You see where this is headed, right?

I had forgotten one of the key tenets of good GMing: In order to run a fun game, you need confidence in yourself and your ability to run a fun game.

Six years later, I wrote about that on Treasure Tables — and six years later, I still hadn’t run my Star Trek game.

Fast forward to 2010, and I decided “Fuck it, I want to run this game whether it’s perfect or not.” This despite the fact that my group (all Star Trek fans) includes one of the authors of the excellent Decipher edition of the Star Trek RPG, Don Mappin, a Trek superfan who puts me to shame — and if that’s not intimidating as a GM, I don’t know what is!

Have I read the Chronology or the Encyclopedia? Nope. They’ve both come in handy as prep and table reference books, though. Have I read all of the rulebooks cover to cover? Nope, just the Player’s Guide and Narrator’s Guide. Do I always know what I’m doing? Hell, no!

But, and this is a big “but,” this is the best game I’ve ever run.

Unless they’re lying, my players love it. I love running it. I even enjoy prepping for it, which isn’t something I’m known for enjoying.
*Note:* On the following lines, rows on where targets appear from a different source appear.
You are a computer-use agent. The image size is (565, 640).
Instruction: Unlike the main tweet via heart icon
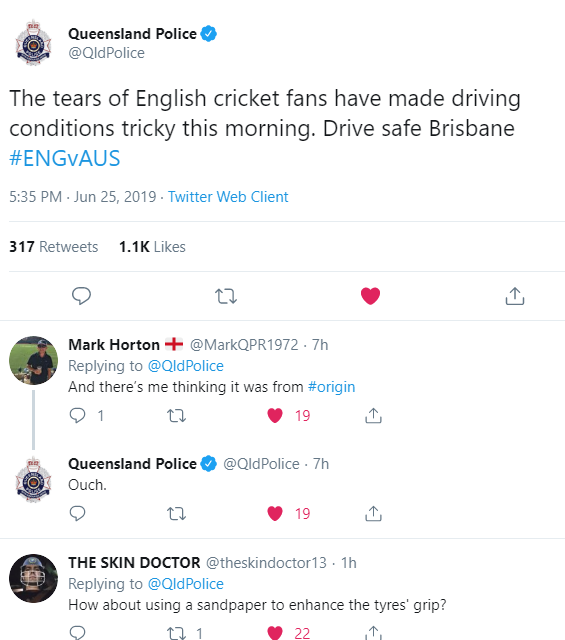(x=370, y=296)
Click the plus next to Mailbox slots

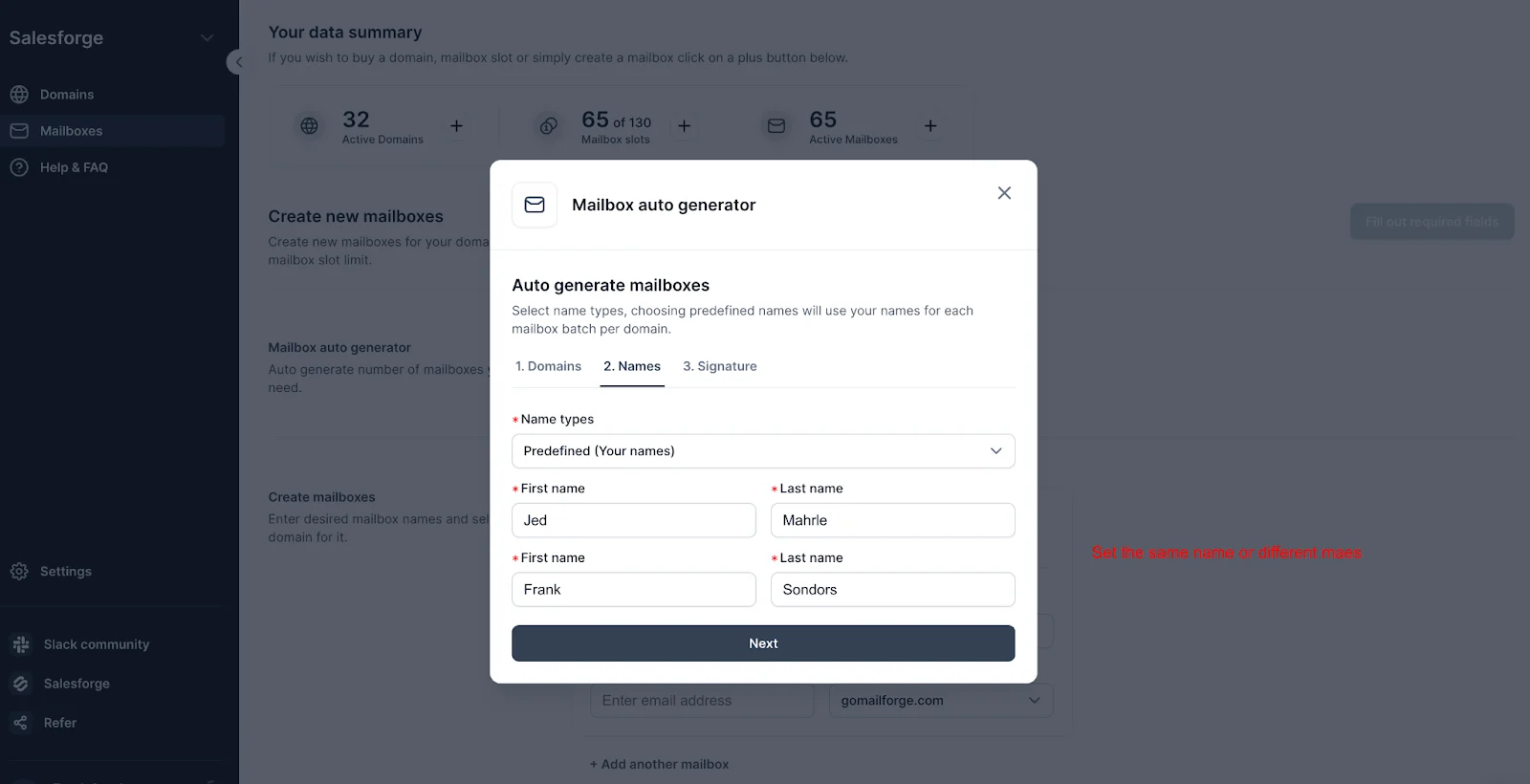(684, 125)
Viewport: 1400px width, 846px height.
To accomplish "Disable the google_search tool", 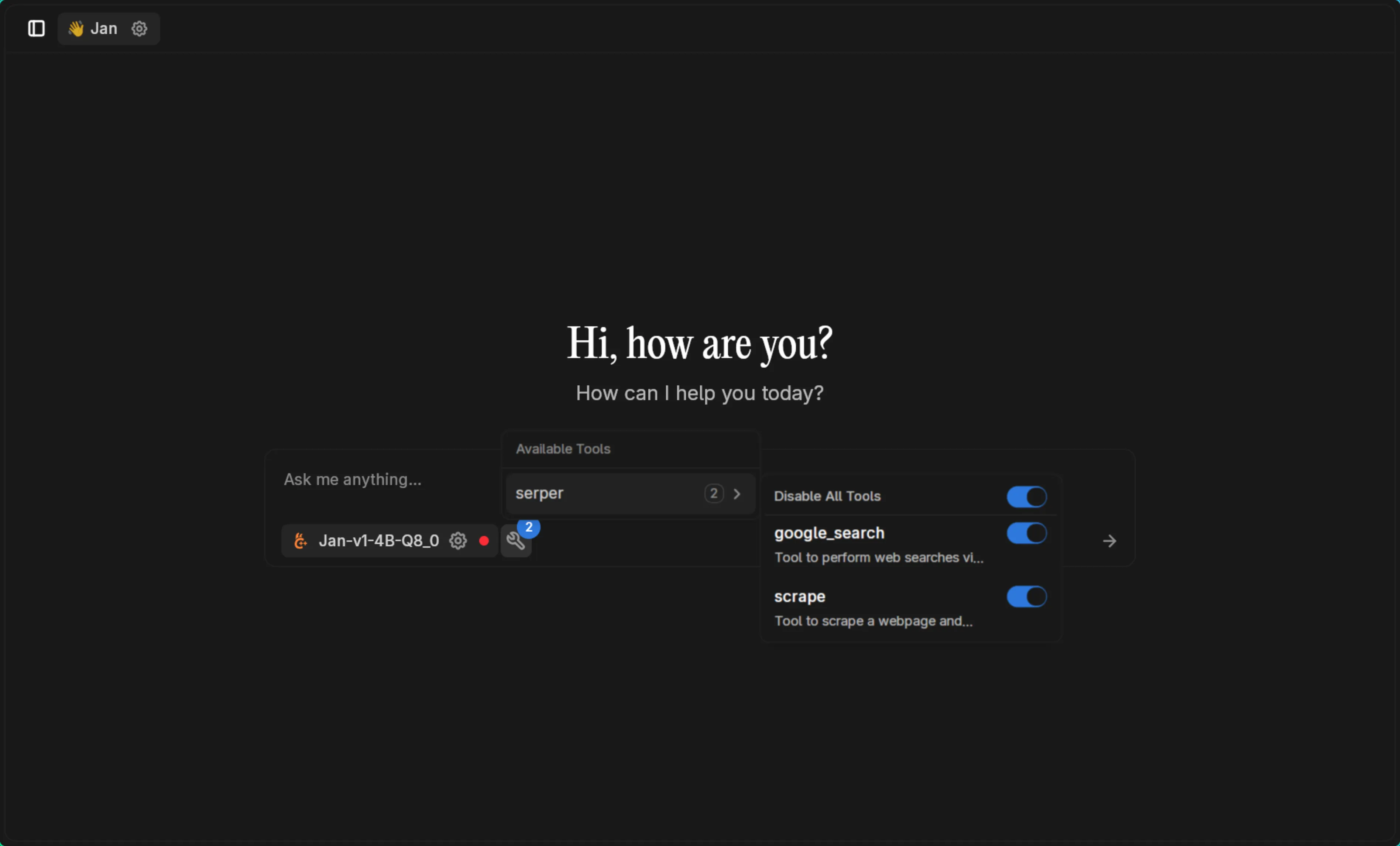I will point(1026,533).
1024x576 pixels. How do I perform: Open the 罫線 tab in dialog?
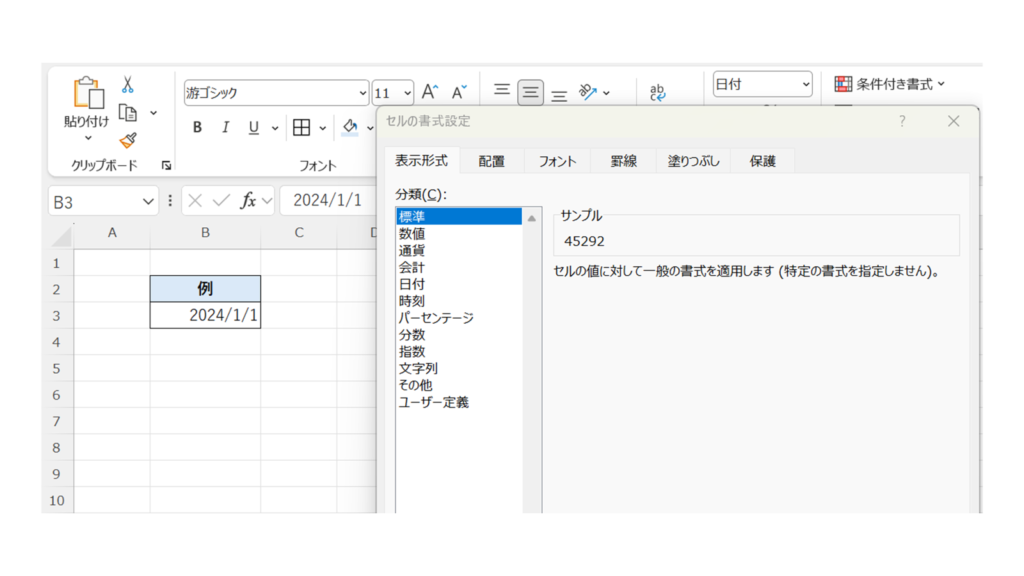[623, 161]
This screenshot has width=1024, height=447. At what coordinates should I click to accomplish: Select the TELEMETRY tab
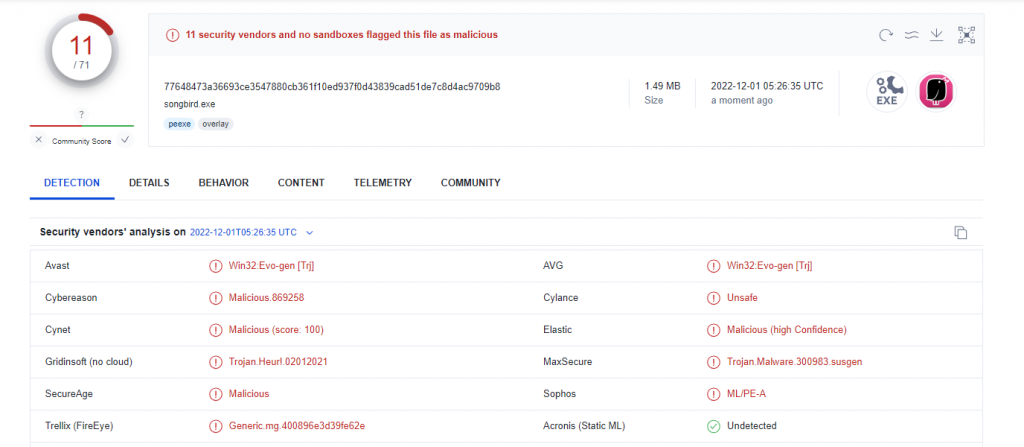pos(382,183)
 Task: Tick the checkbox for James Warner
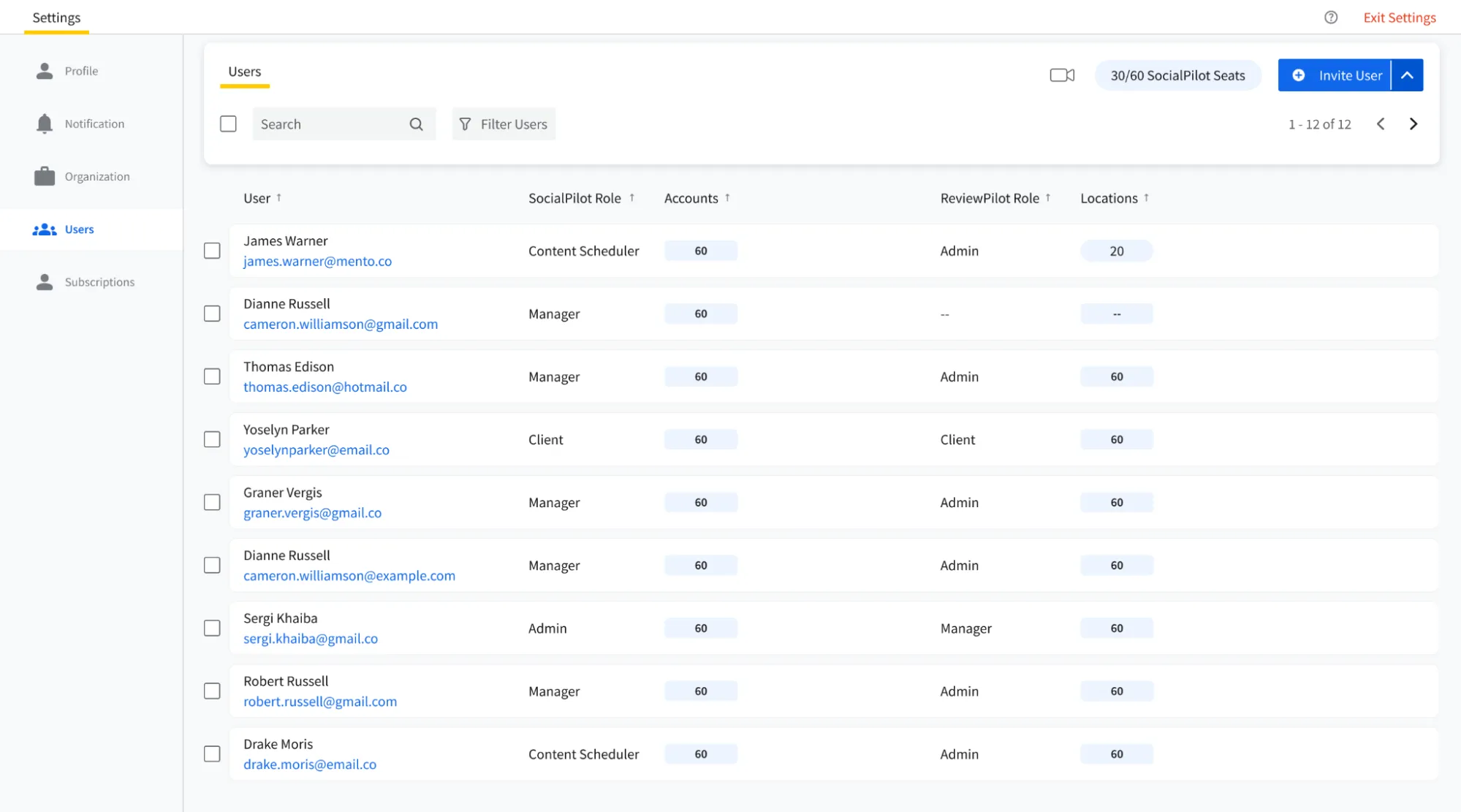[212, 251]
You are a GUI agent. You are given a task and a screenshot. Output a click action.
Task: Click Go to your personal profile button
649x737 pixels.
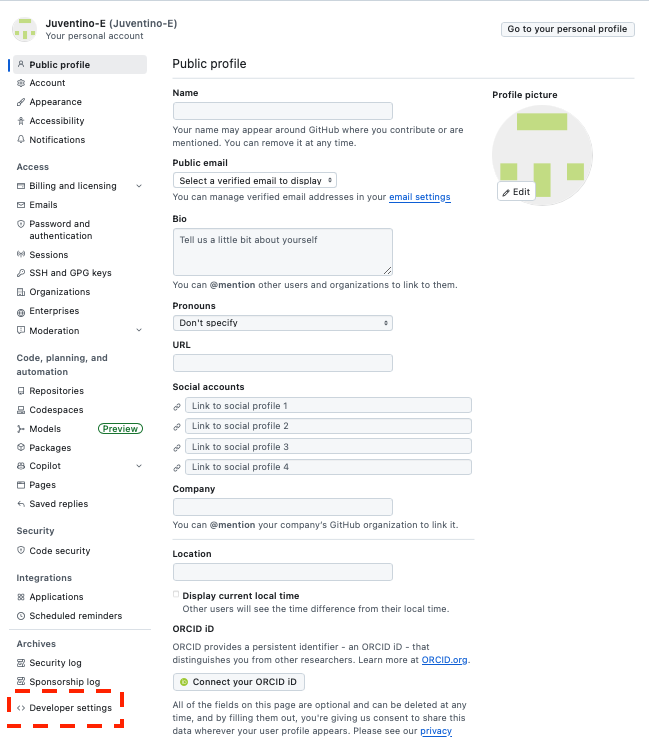click(567, 29)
It’s not the best game I’ve ever run because I’m an amazing GM. I’m a good GM, and I have moments where I cross into amazing, but I wouldn’t characterize myself as an amazing GM.

It’s the best for two reasons: my players are jazzed about it, and were excited to play it, and on my side of the screen I said “Fuck it, let’s just have fun and not worry if it’s perfect.” It’s not perfect, but it’s a blast.

I have exactly two barometers for this game: 1) Are my players having fun? (and on the prep side, “Will this be fun for my players?”), and 2) Does it feel like Star Trek? If the answer to both of those questions is “Yes,” I’m doing it right.

So if you’ve been sitting on a homebrewed world, a super-campaign, a favorite RPG, a grand idea, or even just a game you don’t think you’re up to the challenge of running, the time has come to say (altogether now):

“Fuck it! It won’t be perfect, but let’s try it and just have fun.”

You may just find yourself running the best game of your life.